The government’s transitional justice work would remain incomplete until the truth behind the murder of democracy campaigner Lin I-hsiung’s (林義雄) family in 1980 is uncovered, Control Yuan President Chen Chu (陳菊) said on Saturday.
Chen, who along with Lin was a key figure in the 1979 democracy demonstrations that later became known as the Kaohsiung Incident, urged the government to reinvestigate the case and the death of professor Chen Wen-chen (陳文成) one year later.
Both cases sent shock waves through society when the country was still under the rule of the authoritarian Chinese Nationalist Party (KMT) regime.
Photo: Chen Yi-kuan, Taipei Times
While lauding the government’s efforts to promote transitional justice over the past eight years, Chen Chu said that such work would remain “incomplete” if the two notorious cases remain unsolved.
Chen Chu, who is also head of the National Human Rights Commission under the government watchdog, added that the chances of solving the cases grow slimmer each passing day.
She made the comments at a historical political crimes exoneration event in Taipei attended by President William Lai (賴清德) and Premier Cho Jung-tai (卓榮泰).
In response to Chen Chu’s calls, Lai said it was the government’s responsibility to reveal the truth behind all “tragic incidents” during the White Terror era, a period of political repression in Taiwan carried out by the KMT from 1949 to 1987.
However, Lai did not lay out any concrete pathway to achieving that goal, saying only that the government would “continue to make every effort” on the matter.
Saturday’s event commemorated the exoneration of 2,579 victims of judicial and administrative wrongdoing during the period of authoritarian rule.
The Ministry of Justice approved the exonerations from October last year to June, the Restoration of Victim’s Rights Infringed by Illegal Acts of the State During the Period of Authoritarian Rule Foundation said.
The government has so far awarded NT$4.7 billion (US$147.15 million) in damages to victims, said the foundation, which was established in February last year after the dissolution of the Transitional Justice Commission.

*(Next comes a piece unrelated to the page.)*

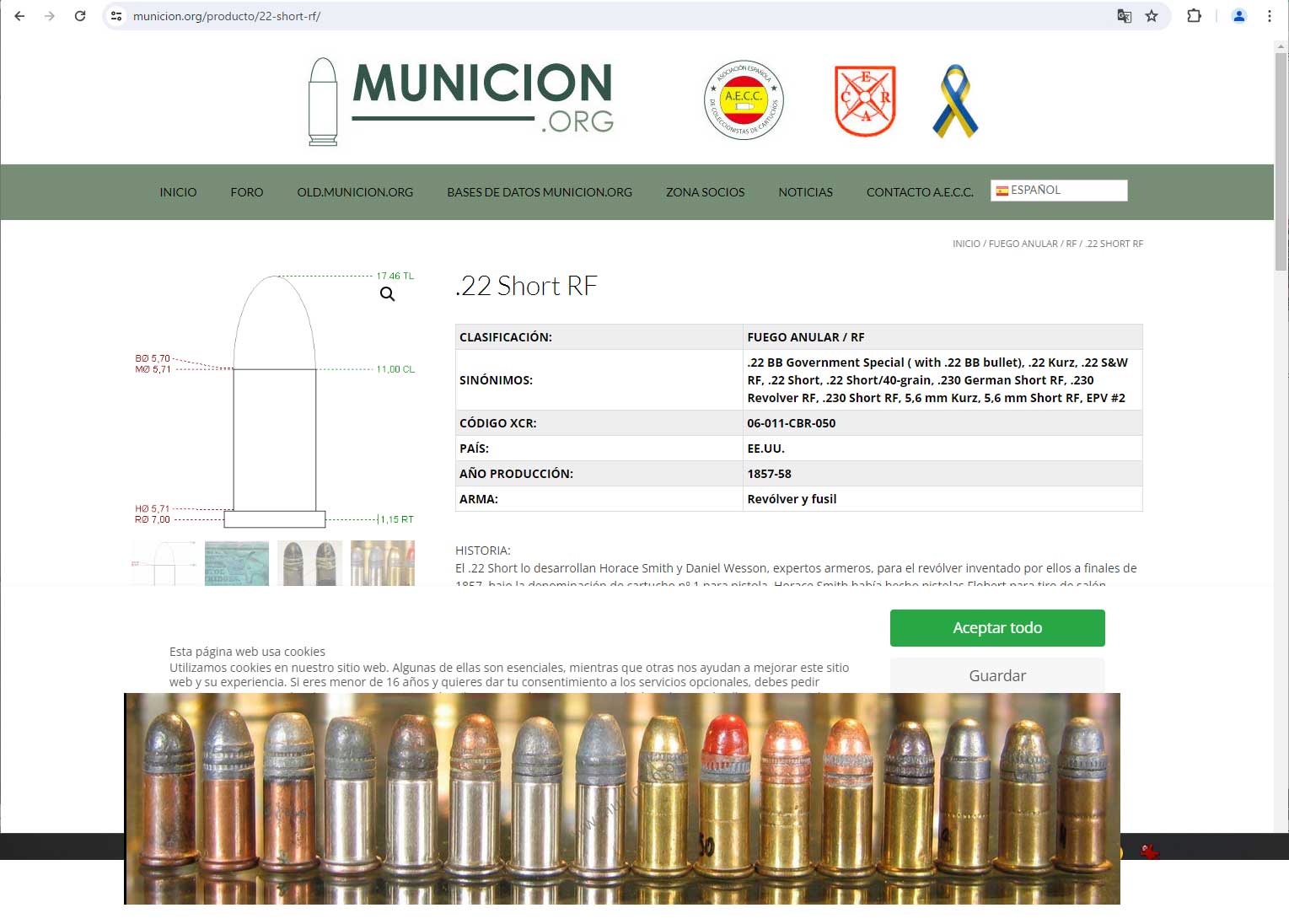Open Chrome three-dot menu

click(1269, 16)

On Feb. 28, 1980, while Lin, then a provincial councilor, was imprisoned for his involvement in the Kaohsiung Incident, his 60-year-old mother, Lin Yu A-mei (林游阿妹), and his seven-year-old twin daughters, Lin Liang-chun (林亮均) and Lin Ting-chun (林亭均), were stabbed to death in their home.

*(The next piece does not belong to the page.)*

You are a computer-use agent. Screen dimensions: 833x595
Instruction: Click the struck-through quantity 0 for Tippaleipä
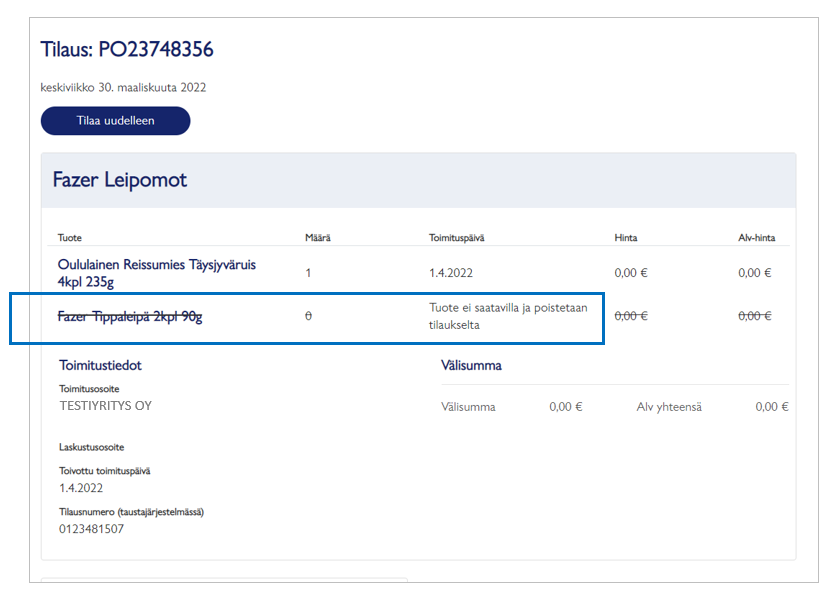point(308,316)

His eldest daughter, Lin Huan-chun (林奐均), who was then nine years old, survived with life-threatening injuries.
No perpetrators have been apprehended in the murders, and a report released by the Control Yuan in 2022 highlighted several major flaws in the investigation of the case by the Taiwan Garrison Command, a state security force that has since been disbanded.

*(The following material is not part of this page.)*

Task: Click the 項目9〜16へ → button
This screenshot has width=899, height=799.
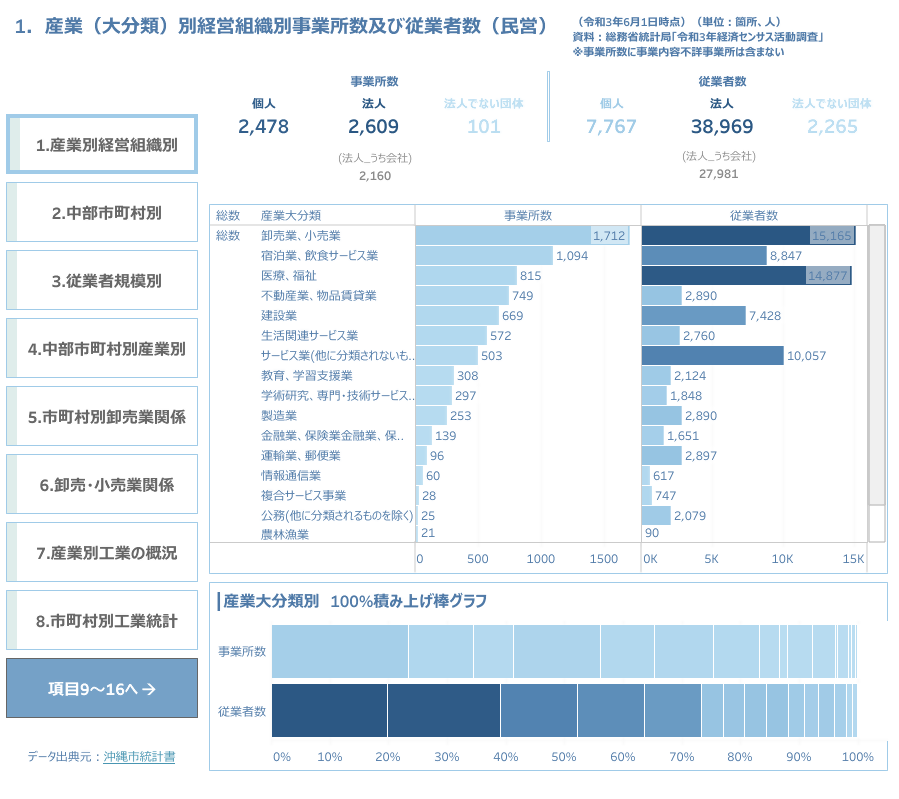Action: [102, 688]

As for Chen Wen-chen — a mathematics professor in the US, who had been active in promoting Taiwan’s democratic movement — a report issued by the commission in July 2021 suggested that the authorities might have killed him in Taiwan in 1981.
Chen Wen-chen was found dead outside the National Taiwan University library, shortly after arriving in Taiwan on a vacation from the US.
The day before he died, he was summoned by the Taiwan Garrison Command. His death, at the age of 31, is considered by many to have been a government reprisal for his activism abroad.